Find the lines below in which the string "agent" occurs. Copy each one.

[Stored records]
━━━━━━━━━━━━━━━━━━━━
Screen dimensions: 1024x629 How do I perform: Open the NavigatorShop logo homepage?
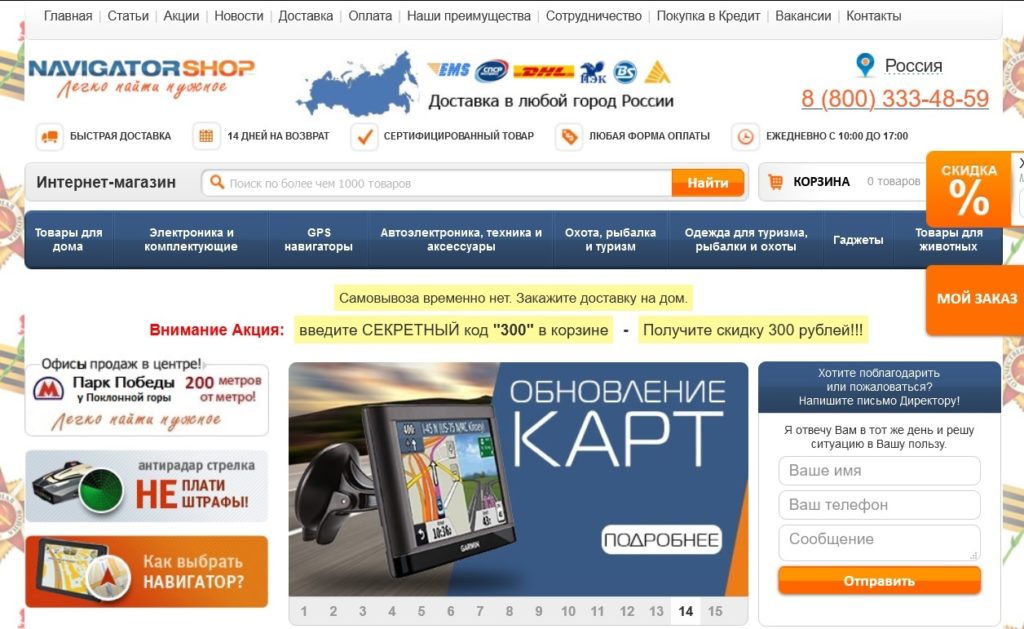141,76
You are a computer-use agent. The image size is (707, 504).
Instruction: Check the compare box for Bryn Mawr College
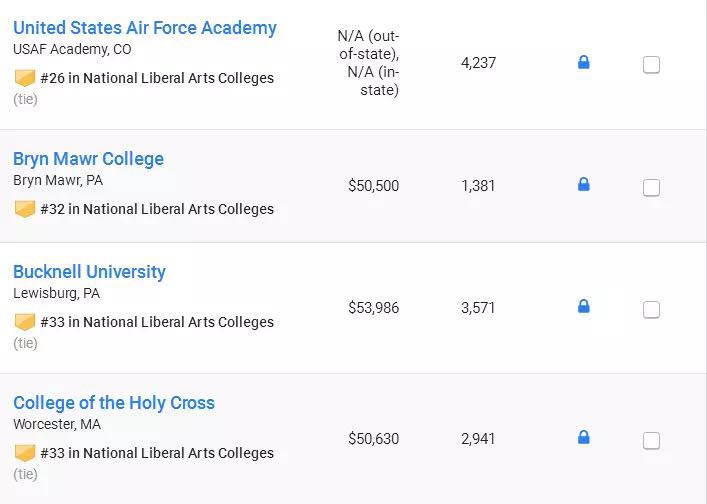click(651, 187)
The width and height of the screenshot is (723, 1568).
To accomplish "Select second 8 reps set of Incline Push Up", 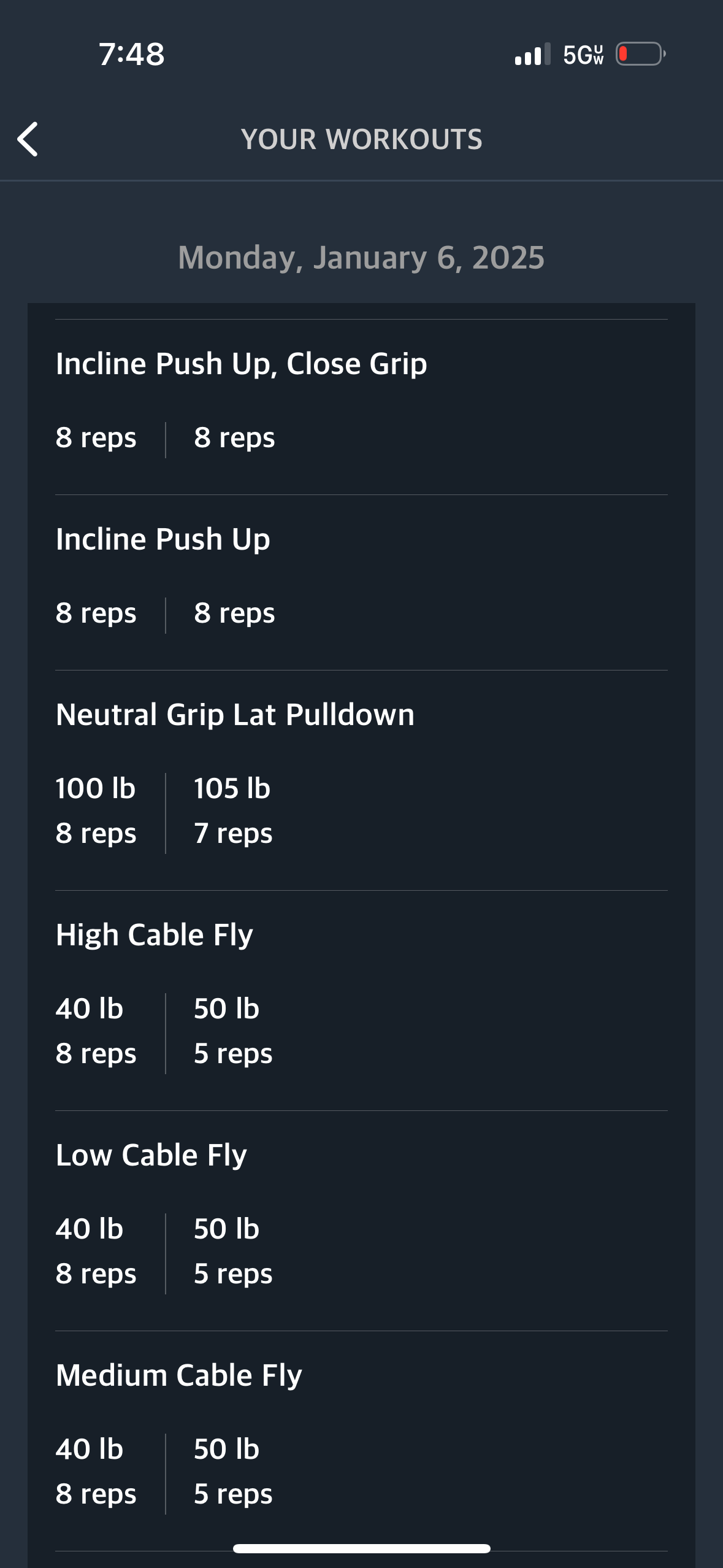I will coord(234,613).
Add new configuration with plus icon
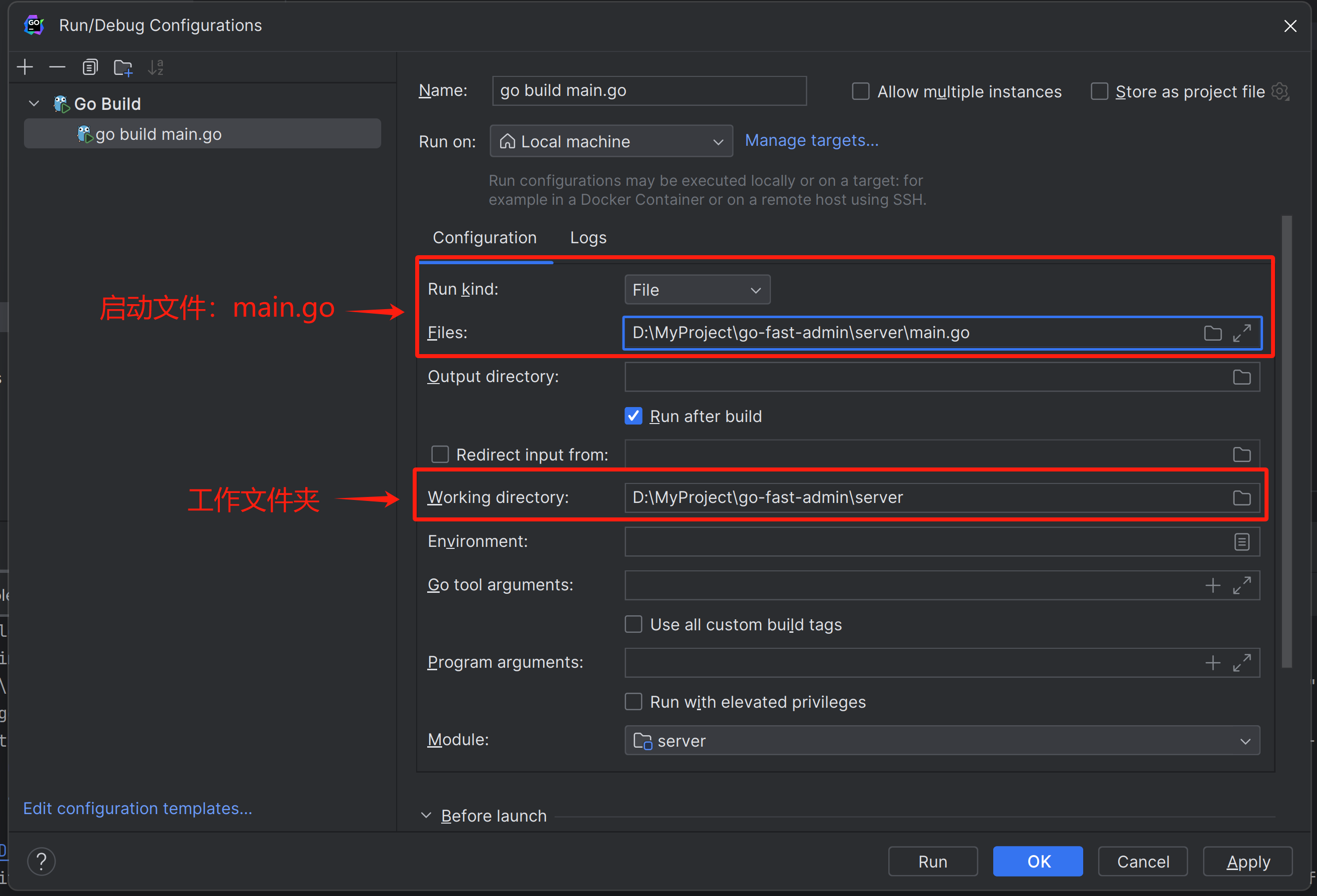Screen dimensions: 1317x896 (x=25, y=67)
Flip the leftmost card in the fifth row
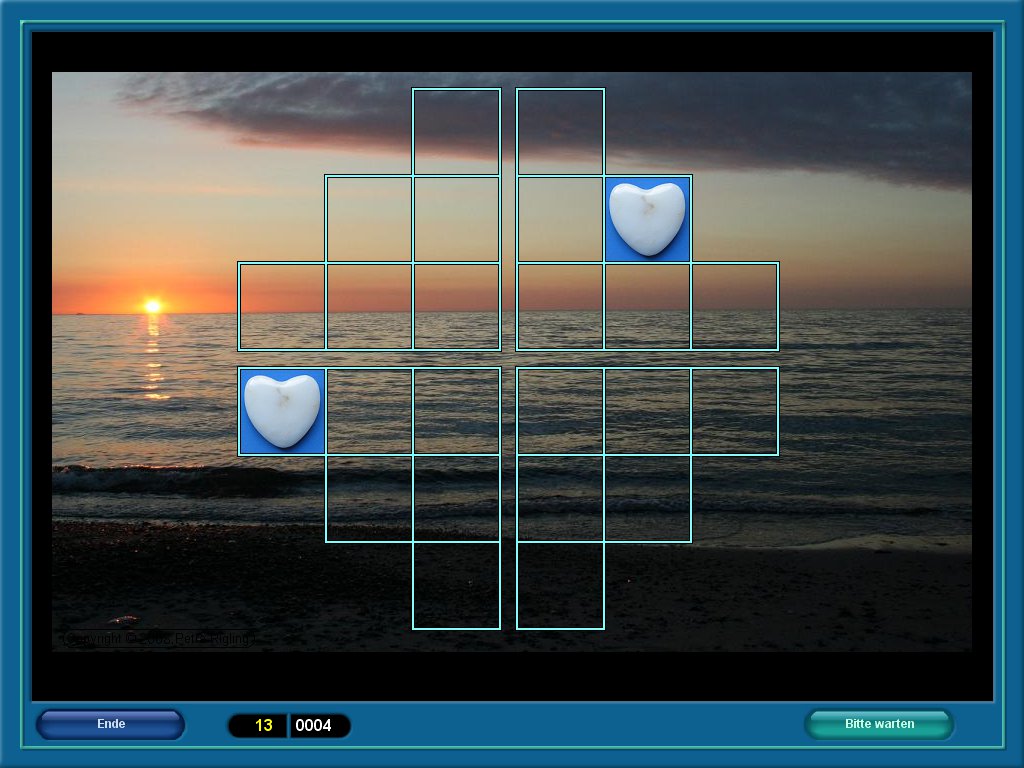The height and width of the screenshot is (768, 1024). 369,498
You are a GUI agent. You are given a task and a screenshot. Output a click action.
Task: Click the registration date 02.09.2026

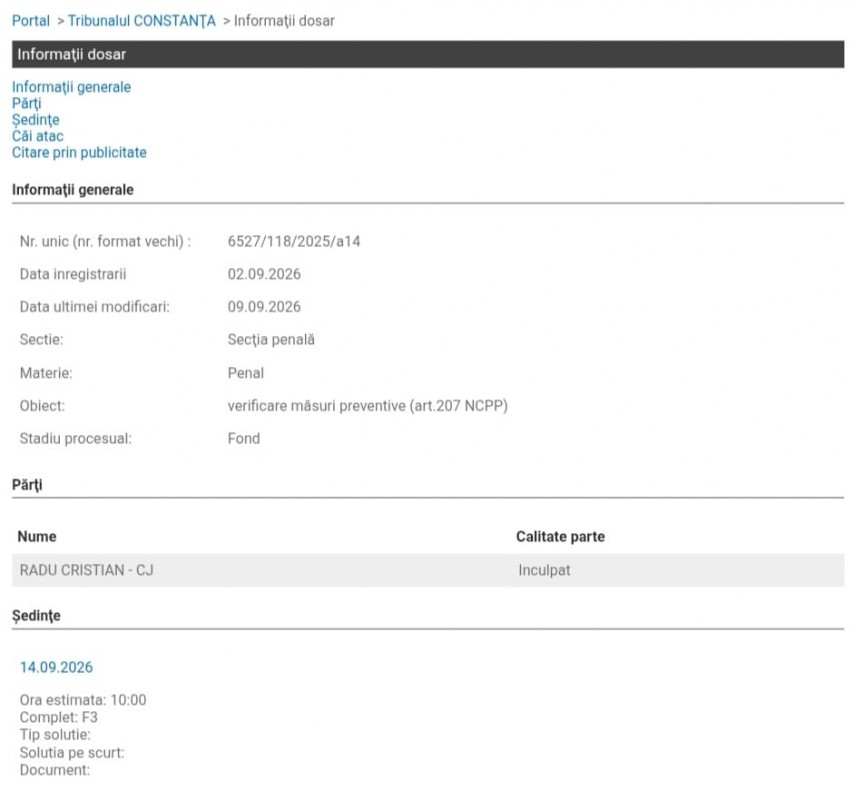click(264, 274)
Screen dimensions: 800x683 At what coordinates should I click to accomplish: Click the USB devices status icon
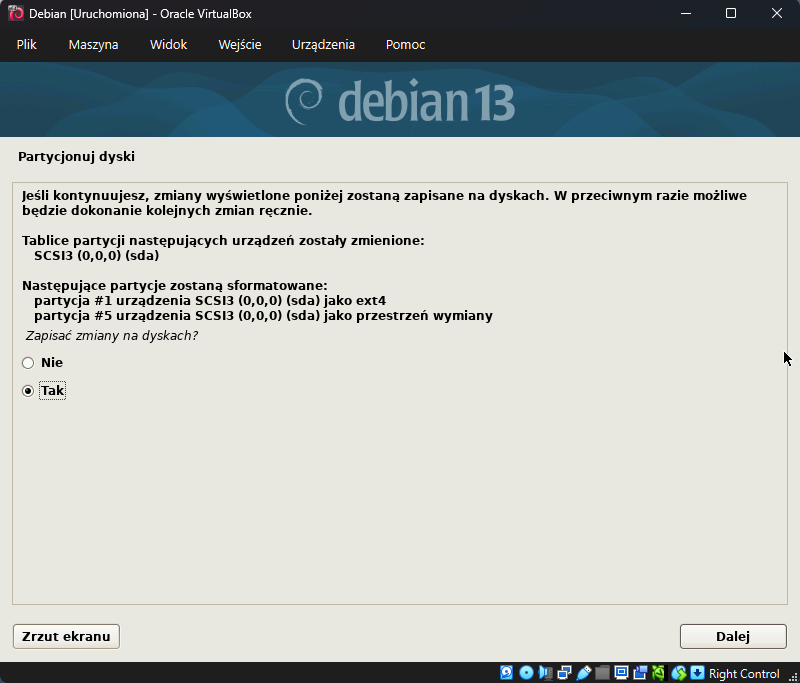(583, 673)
━━━━━━━━━━━━━━━━━━━━
• _RESULT OF THE TASK_:
You are a computer-use agent. The image size is (707, 504).
You are a GUI agent. You are given a task and a screenshot. Output a click action.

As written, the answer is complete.